STATED TASK —
Rewrite the material from its start through the line containing "point(168,953)". Replace "red" with "green", change nothing else, and leave the pictures out.

=====

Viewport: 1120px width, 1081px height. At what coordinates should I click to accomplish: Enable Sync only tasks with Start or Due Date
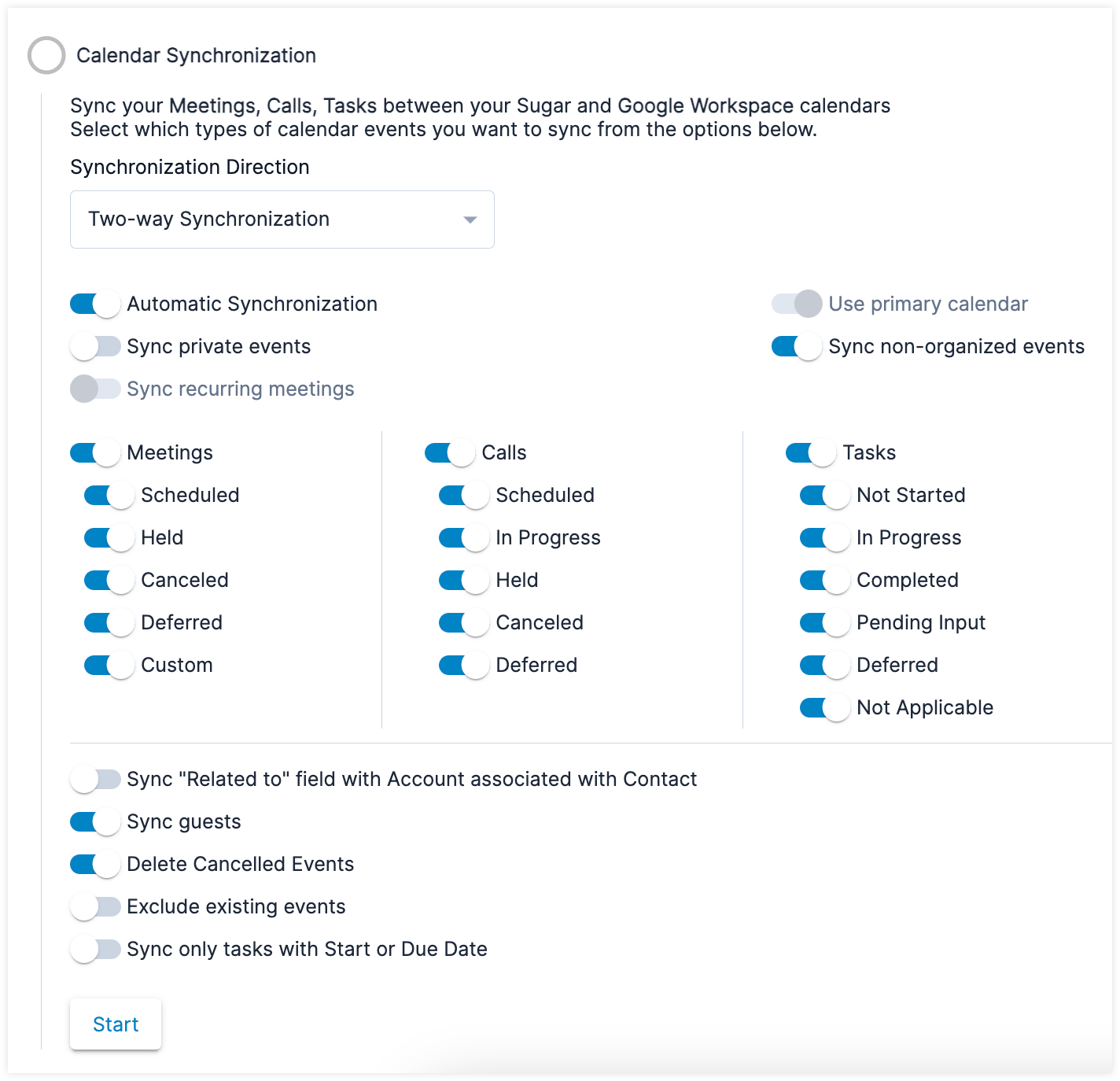coord(96,949)
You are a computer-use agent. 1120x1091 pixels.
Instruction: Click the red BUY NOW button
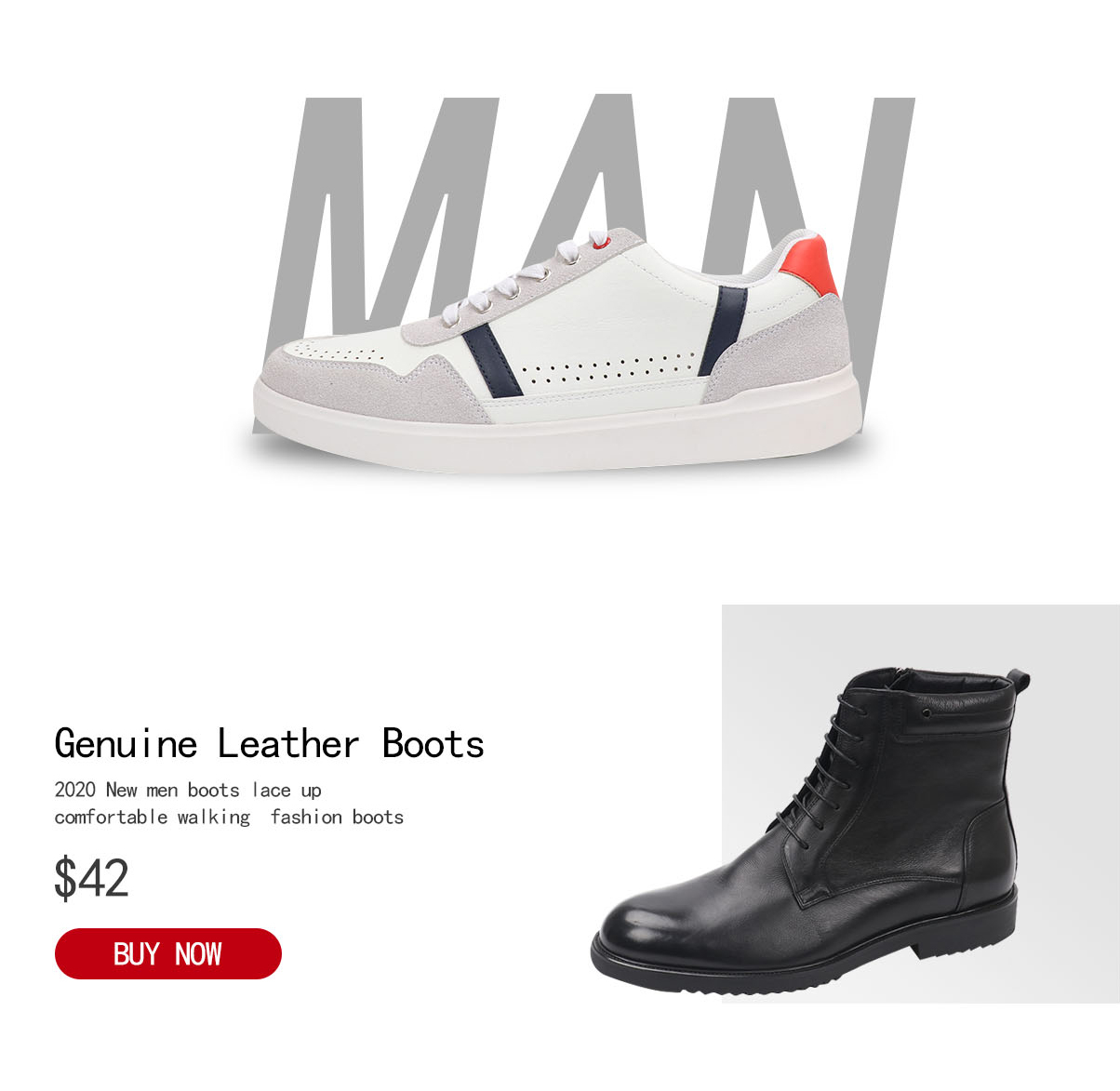point(168,953)
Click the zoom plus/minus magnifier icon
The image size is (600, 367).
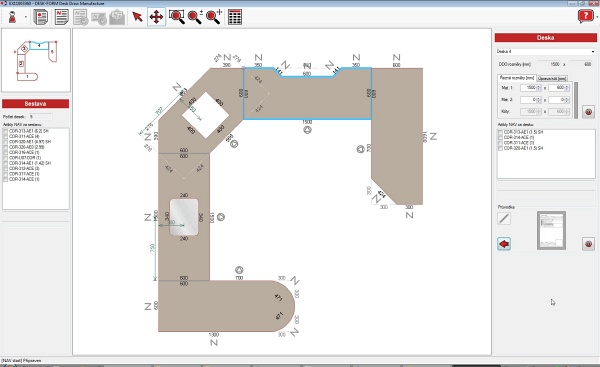pos(195,17)
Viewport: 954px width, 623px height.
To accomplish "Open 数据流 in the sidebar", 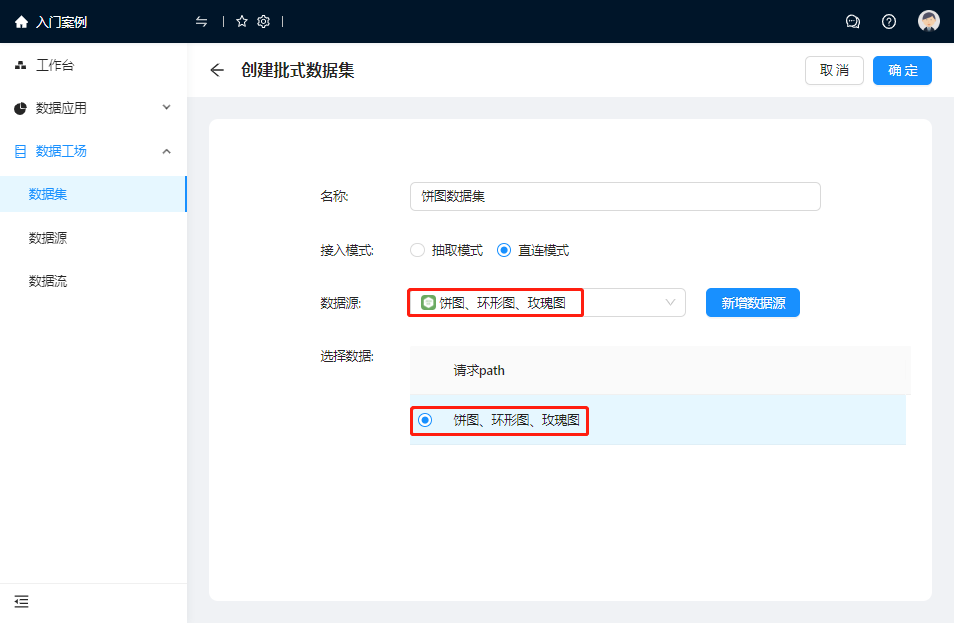I will [48, 281].
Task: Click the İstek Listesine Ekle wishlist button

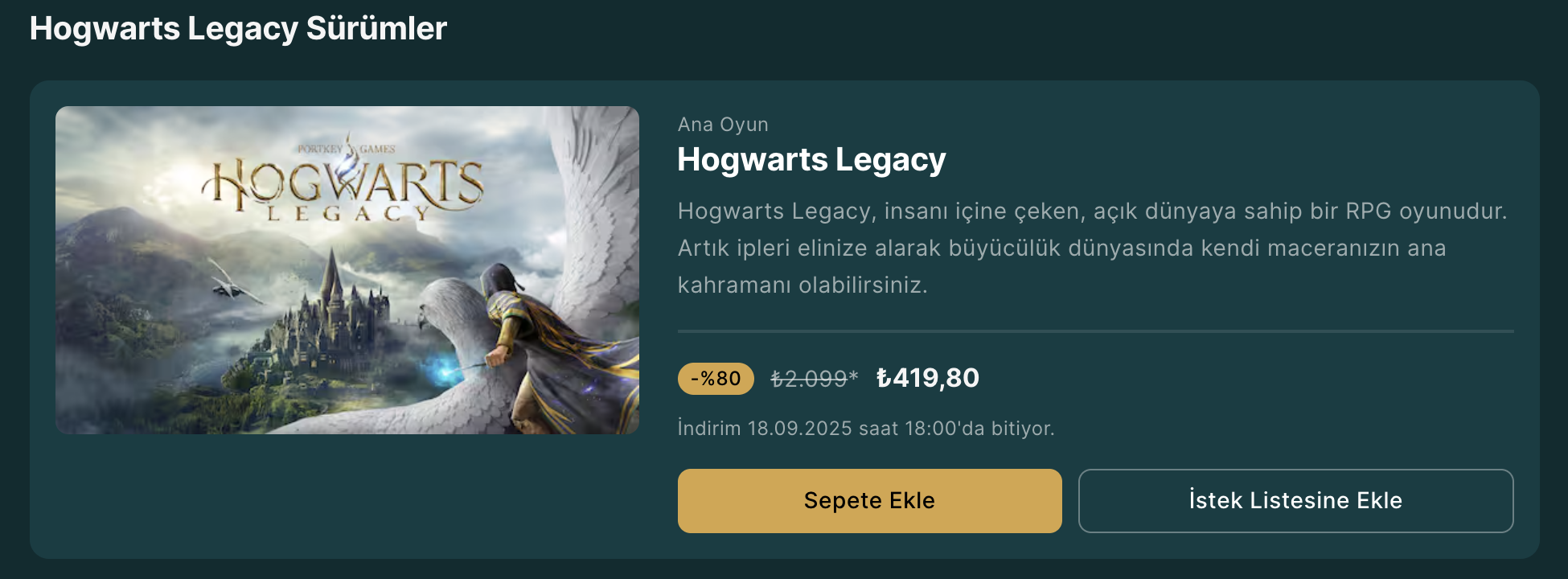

=====

ANSWER FOR THE TASK —
Viewport: 1120px width, 1081px height. At what coordinates should I click to accomplish: Enable Sync only tasks with Start or Due Date
coord(96,949)
You are a computer-use agent. 1120x1091 pixels.
Instruction: Click the green BUY NOW button
point(168,953)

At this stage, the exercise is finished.